Collected data entries
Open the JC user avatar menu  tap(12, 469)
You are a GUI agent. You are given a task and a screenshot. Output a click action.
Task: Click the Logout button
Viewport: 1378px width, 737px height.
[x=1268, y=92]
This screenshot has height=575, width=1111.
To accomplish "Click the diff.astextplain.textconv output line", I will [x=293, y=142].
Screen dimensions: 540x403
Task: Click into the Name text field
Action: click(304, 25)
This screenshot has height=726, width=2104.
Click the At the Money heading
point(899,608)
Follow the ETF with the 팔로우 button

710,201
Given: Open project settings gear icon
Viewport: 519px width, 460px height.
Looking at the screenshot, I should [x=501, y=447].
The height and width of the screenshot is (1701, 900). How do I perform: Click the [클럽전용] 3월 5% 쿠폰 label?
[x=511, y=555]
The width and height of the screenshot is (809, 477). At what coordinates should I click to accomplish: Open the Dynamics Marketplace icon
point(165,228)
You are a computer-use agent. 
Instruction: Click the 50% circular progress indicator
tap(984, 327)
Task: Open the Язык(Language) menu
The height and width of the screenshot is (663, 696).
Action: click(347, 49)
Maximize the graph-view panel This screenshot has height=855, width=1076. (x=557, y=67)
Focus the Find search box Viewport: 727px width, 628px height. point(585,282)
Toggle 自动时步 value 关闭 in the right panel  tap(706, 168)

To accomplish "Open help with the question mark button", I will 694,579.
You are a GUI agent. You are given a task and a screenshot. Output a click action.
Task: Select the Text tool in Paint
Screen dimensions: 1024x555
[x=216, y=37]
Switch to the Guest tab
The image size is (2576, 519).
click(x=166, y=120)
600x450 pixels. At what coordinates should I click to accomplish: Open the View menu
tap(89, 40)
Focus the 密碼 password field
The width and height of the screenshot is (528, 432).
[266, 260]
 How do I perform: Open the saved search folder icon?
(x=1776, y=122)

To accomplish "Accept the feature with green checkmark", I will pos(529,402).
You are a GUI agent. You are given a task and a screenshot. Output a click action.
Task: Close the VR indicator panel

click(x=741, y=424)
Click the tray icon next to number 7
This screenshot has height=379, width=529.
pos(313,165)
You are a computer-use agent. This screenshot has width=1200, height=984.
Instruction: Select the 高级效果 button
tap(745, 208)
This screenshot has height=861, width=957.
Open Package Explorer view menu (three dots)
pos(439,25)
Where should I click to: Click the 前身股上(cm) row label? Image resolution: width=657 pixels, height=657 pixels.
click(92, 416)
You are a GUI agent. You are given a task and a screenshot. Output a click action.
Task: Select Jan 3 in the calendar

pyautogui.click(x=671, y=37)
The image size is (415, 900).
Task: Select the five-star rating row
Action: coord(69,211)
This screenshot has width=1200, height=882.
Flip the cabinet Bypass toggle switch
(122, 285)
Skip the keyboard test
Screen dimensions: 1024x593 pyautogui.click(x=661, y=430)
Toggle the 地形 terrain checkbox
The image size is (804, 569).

_Work instruction_. Transcribe the records above exactly.

_Reply_.
Open the JC user avatar menu  tap(12, 469)
You are a GUI agent. You are given a task and a screenshot. Output a click action.
Task: Click the Logout button
Viewport: 1378px width, 737px height.
[x=1268, y=92]
This screenshot has height=575, width=1111.
To accomplish "Click the diff.astextplain.textconv output line", I will [x=293, y=142].
Screen dimensions: 540x403
Task: Click into the Name text field
Action: click(304, 25)
This screenshot has height=726, width=2104.
Click the At the Money heading
point(899,608)
Follow the ETF with the 팔로우 button

710,201
Given: Open project settings gear icon
Viewport: 519px width, 460px height.
Looking at the screenshot, I should [x=501, y=447].
The height and width of the screenshot is (1701, 900). How do I perform: Click the [클럽전용] 3월 5% 쿠폰 label?
[x=511, y=555]
The width and height of the screenshot is (809, 477). At what coordinates should I click to accomplish: Open the Dynamics Marketplace icon
point(165,228)
You are a computer-use agent. 
Instruction: Click the 50% circular progress indicator
tap(984, 327)
Task: Open the Язык(Language) menu
The height and width of the screenshot is (663, 696).
Action: click(347, 49)
Maximize the graph-view panel This screenshot has height=855, width=1076. (x=557, y=67)
Focus the Find search box Viewport: 727px width, 628px height. point(585,282)
Toggle 自动时步 value 关闭 in the right panel  tap(706, 168)

To accomplish "Open help with the question mark button", I will 694,579.
You are a GUI agent. You are given a task and a screenshot. Output a click action.
Task: Select the Text tool in Paint
Screen dimensions: 1024x555
[x=216, y=37]
Switch to the Guest tab
The image size is (2576, 519).
click(x=166, y=120)
600x450 pixels. At what coordinates should I click to accomplish: Open the View menu
tap(89, 40)
Focus the 密碼 password field
The width and height of the screenshot is (528, 432).
[266, 260]
 How do I perform: Open the saved search folder icon?
(x=1776, y=122)

To accomplish "Accept the feature with green checkmark", I will pos(529,402).
You are a GUI agent. You are given a task and a screenshot. Output a click action.
Task: Close the VR indicator panel

click(x=741, y=424)
Click the tray icon next to number 7
This screenshot has height=379, width=529.
pos(313,165)
You are a computer-use agent. This screenshot has width=1200, height=984.
Instruction: Select the 高级效果 button
tap(745, 208)
This screenshot has height=861, width=957.
Open Package Explorer view menu (three dots)
pos(439,25)
Where should I click to: Click the 前身股上(cm) row label? Image resolution: width=657 pixels, height=657 pixels.
click(92, 416)
You are a GUI agent. You are given a task and a screenshot. Output a click action.
Task: Select Jan 3 in the calendar

pyautogui.click(x=671, y=37)
The image size is (415, 900).
Task: Select the five-star rating row
Action: coord(69,211)
This screenshot has width=1200, height=882.
Flip the cabinet Bypass toggle switch
(122, 285)
Skip the keyboard test
Screen dimensions: 1024x593 pyautogui.click(x=661, y=430)
Toggle the 地形 terrain checkbox
The image size is (804, 569).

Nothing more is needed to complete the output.